歯周病は歯と歯茎の間に食べカスが付着し、細菌の巣となる歯垢が生み出され、様々な症状を引き起こす病気です。口臭もそのひとつであり、歯周病と口臭は切っても切れない深い因果関係が存在します。
嫌気性菌について
嫌気性菌が発生させる成分
歯垢が歯茎の隙間に溜まり、歯周ポケットの溝が深くなると歯垢の中には口腔内に存在する複数の菌が潜伏し始めます。その中でも嫌気性菌は硬化水素やメチルメルカプタン、ジメチルサルファイドの成分を発生させ、臭いの元を作り出すのが特徴です。硫化水素は卵の腐敗臭、メチルメルカプタンは玉ねぎの腐敗臭、ジメチルサルファイドはキャベツの腐敗臭のようなガスが発生します。臭菌が臭いの元となる成分を分泌するのは主にたんぱく質を分解している時であり、このたんぱく質は歯に付着した食べカスに多く含まれています。
歯周病で嫌気性菌が活性化
それ以外にも歯茎の上皮細胞が傷などで剥がれた際や、歯周ポケットからジワジワと滲み出てくる浸出液でも嫌気性菌は代謝を活性化させてしまうことから、口臭の対策には歯周病の治療が必要不可欠です。歯周病の治療と口臭の改善には口の中を清潔に保つことが重要であり、日々の歯磨きを正しく行うことを心がけましょう。
歯周病と唾液の分泌量の関係
また、歯周病は唾液の分泌量が減少することでも菌が繁殖しやすくなるため、口腔内を乾燥させないようにすることも大切です。

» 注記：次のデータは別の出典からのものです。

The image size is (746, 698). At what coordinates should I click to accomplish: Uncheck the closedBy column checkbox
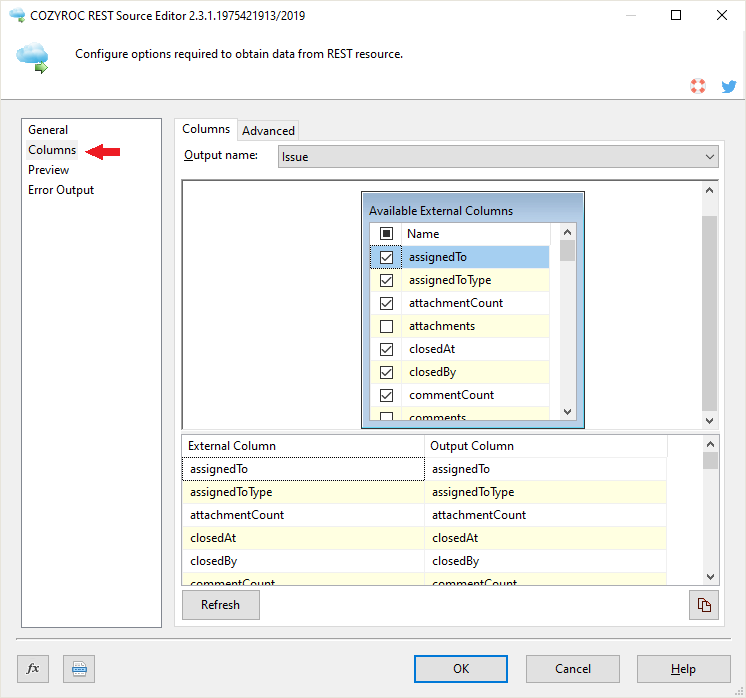click(386, 372)
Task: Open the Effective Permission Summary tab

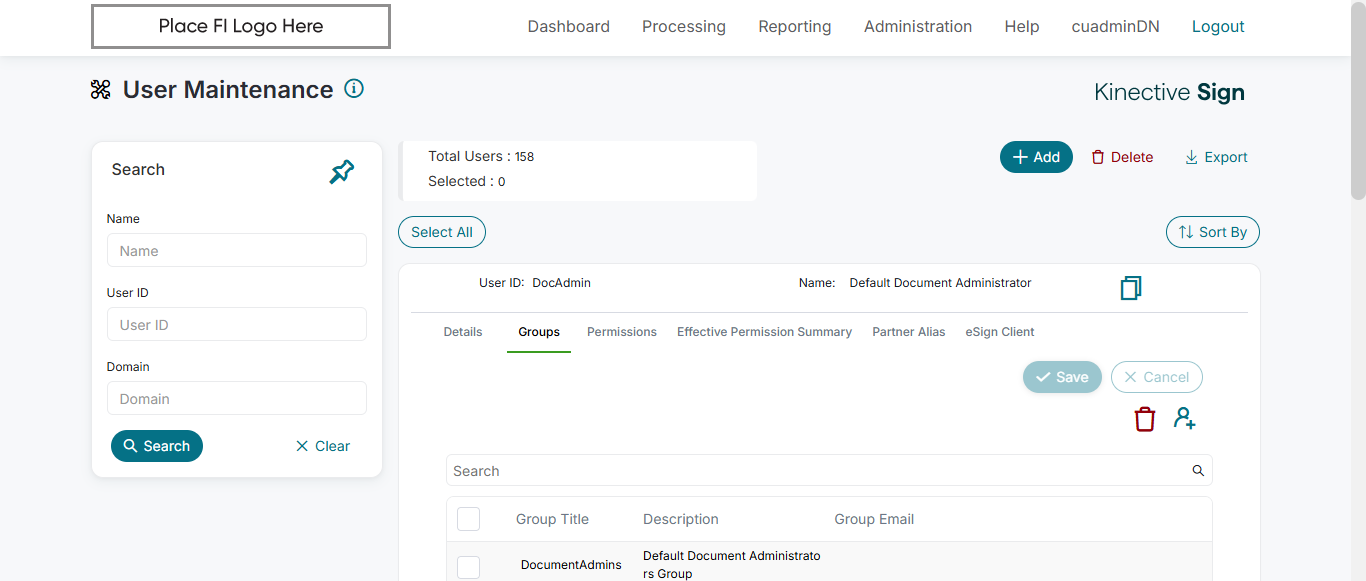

唾液の分泌量はストレスが溜まると減る傾向にあり、生活習慣や食生活の改善が重要となります。長時間口を動かさない状態が続くと唾液の量は減っていきますので、話す、噛む動作をしっかり行い、唾液を分泌することを意識しましょう。また、歯科医院で検診を行うと口腔内の状態がはっきりわかるため、定期的に歯科に通えば自身の口腔内の状態を常に把握できます。口臭が改善されない場合は歯科の歯石除去など専門的な処置が有効です。定期的に歯科で歯の清掃を行うことで口臭だけでなく、様々な口腔内トラブルにも早期発見でき対応可能なので、歯科医院への定期検診を心がけていきましょう。